## Set exercise
Could you copy every row below word for word, leaving out the pictures?

## Entries provided
— Begin —
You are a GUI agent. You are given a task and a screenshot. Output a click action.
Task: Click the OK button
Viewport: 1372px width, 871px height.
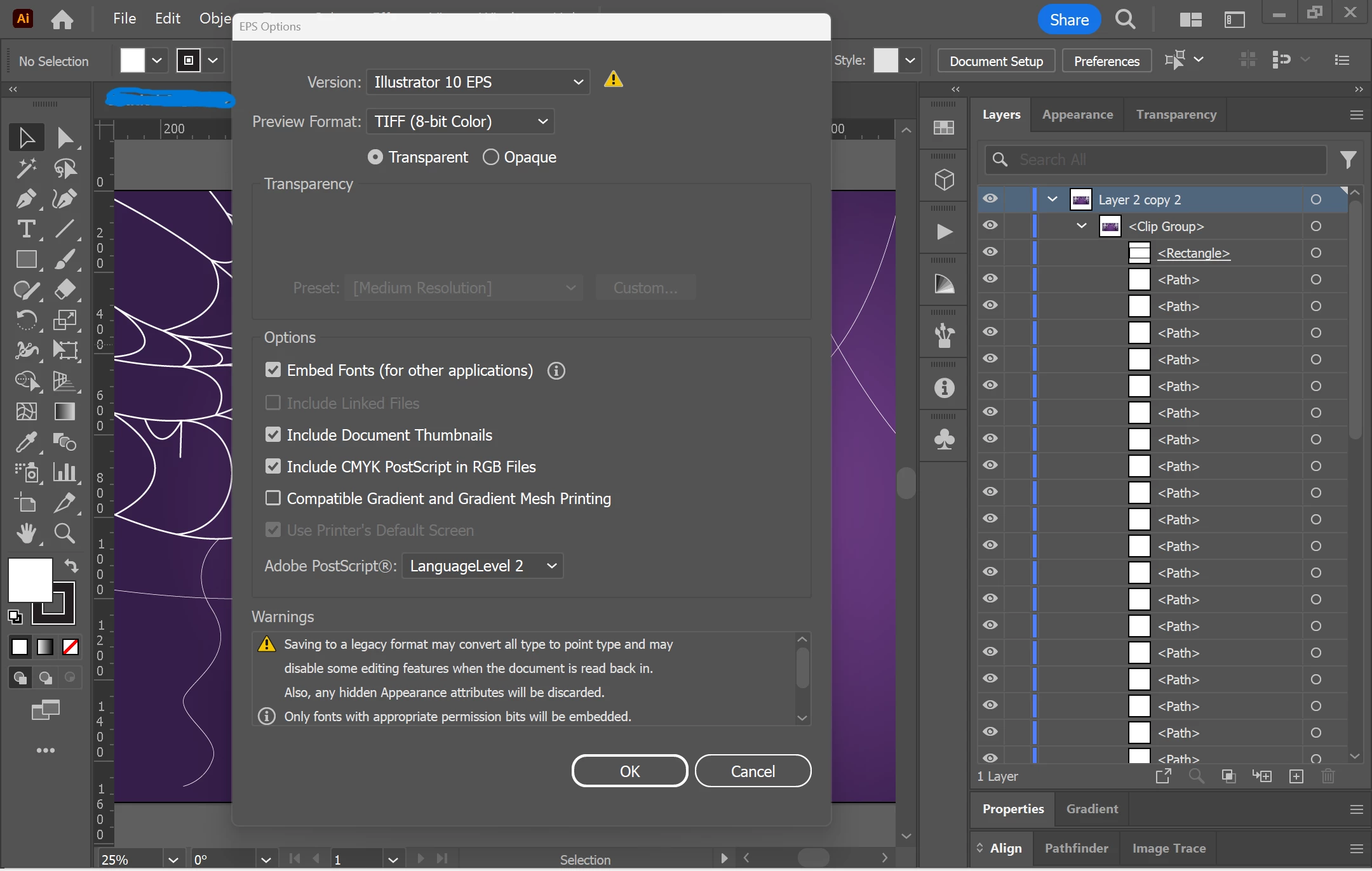[x=629, y=771]
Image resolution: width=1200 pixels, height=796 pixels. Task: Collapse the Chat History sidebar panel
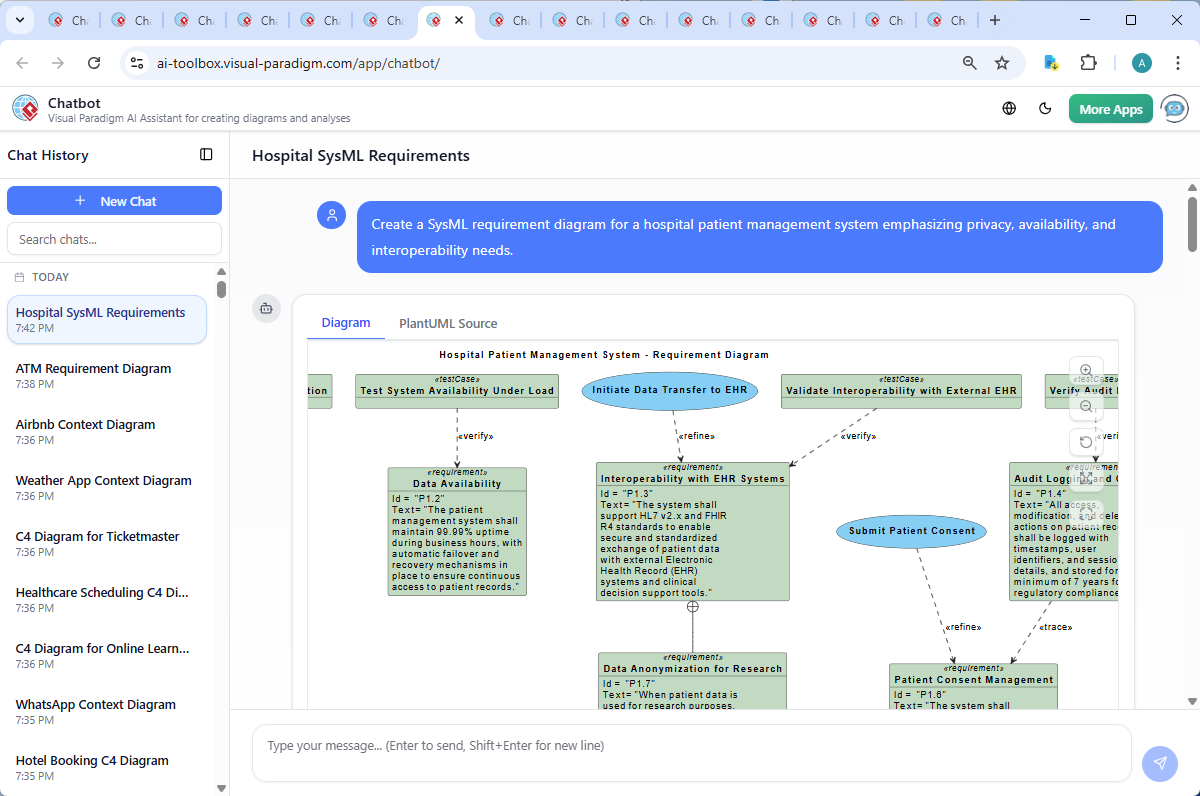(206, 155)
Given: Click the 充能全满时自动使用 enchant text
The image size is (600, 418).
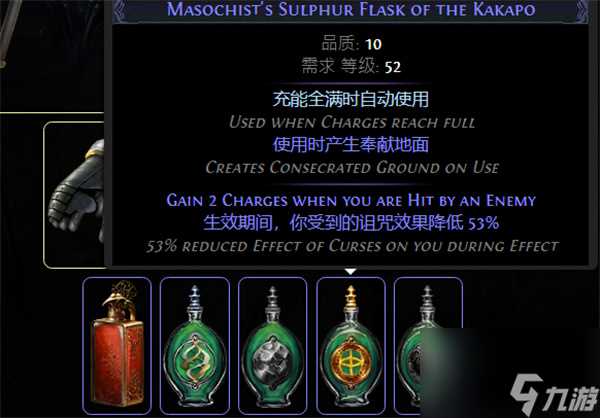Looking at the screenshot, I should pyautogui.click(x=351, y=99).
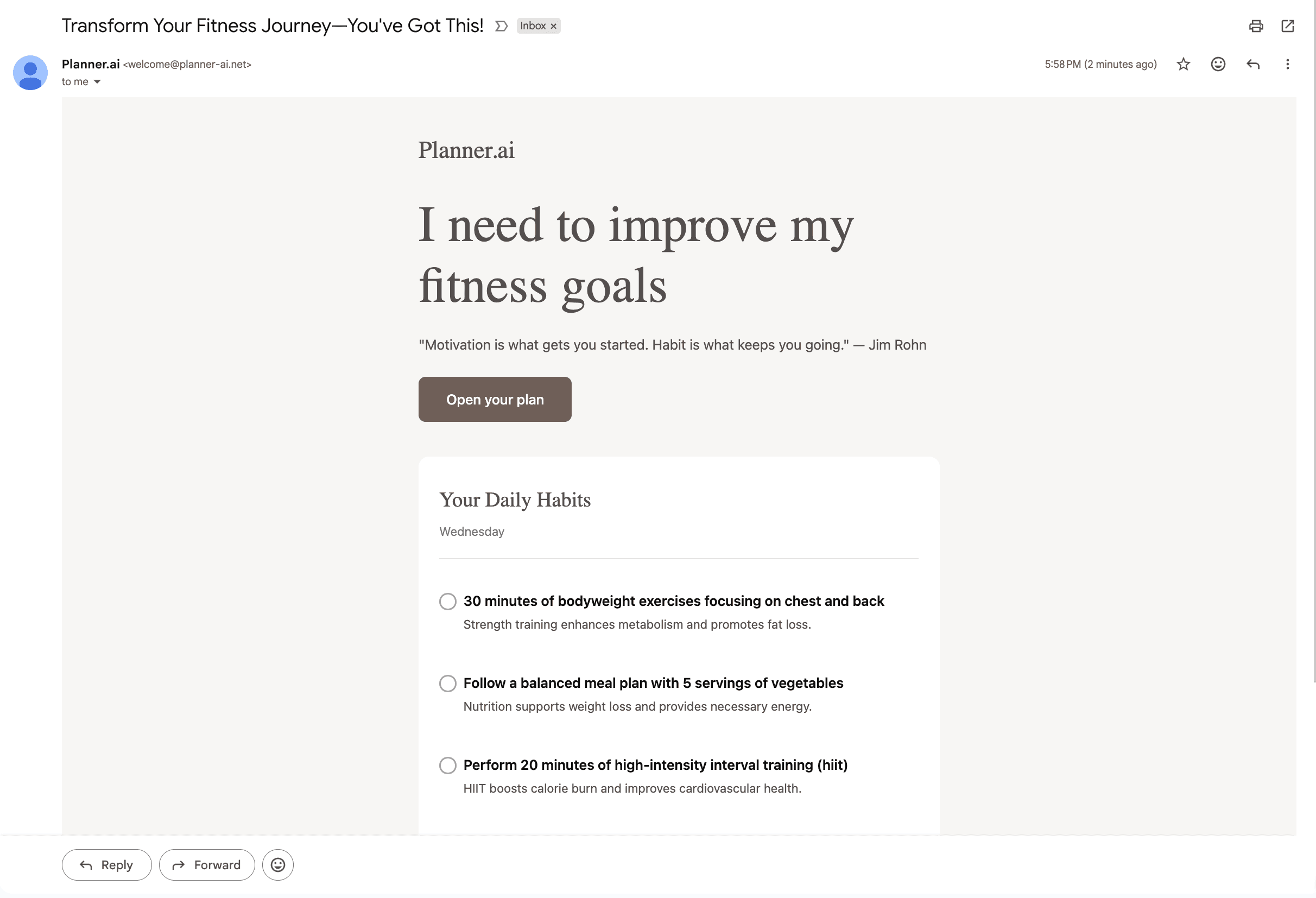Open your plan
Viewport: 1316px width, 898px height.
pyautogui.click(x=495, y=399)
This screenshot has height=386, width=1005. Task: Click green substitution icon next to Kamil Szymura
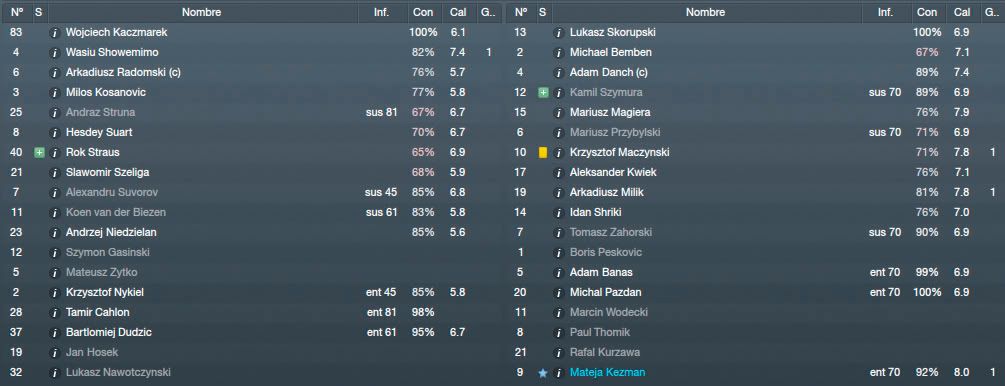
— End —
## Answer to this exercise
You are a GUI agent. You are given a task and a screenshot. Output a click action.
Task: Click the OK button
Viewport: 1372px width, 871px height.
[x=629, y=771]
Image resolution: width=1200 pixels, height=796 pixels. Task: Collapse the Chat History sidebar panel
(206, 155)
Given: Click the 充能全满时自动使用 enchant text
The image size is (600, 418).
Looking at the screenshot, I should pyautogui.click(x=351, y=99).
Open your plan
Viewport: 1316px width, 898px height.
pyautogui.click(x=495, y=399)
This screenshot has height=386, width=1005. Task: Click green substitution icon next to Kamil Szymura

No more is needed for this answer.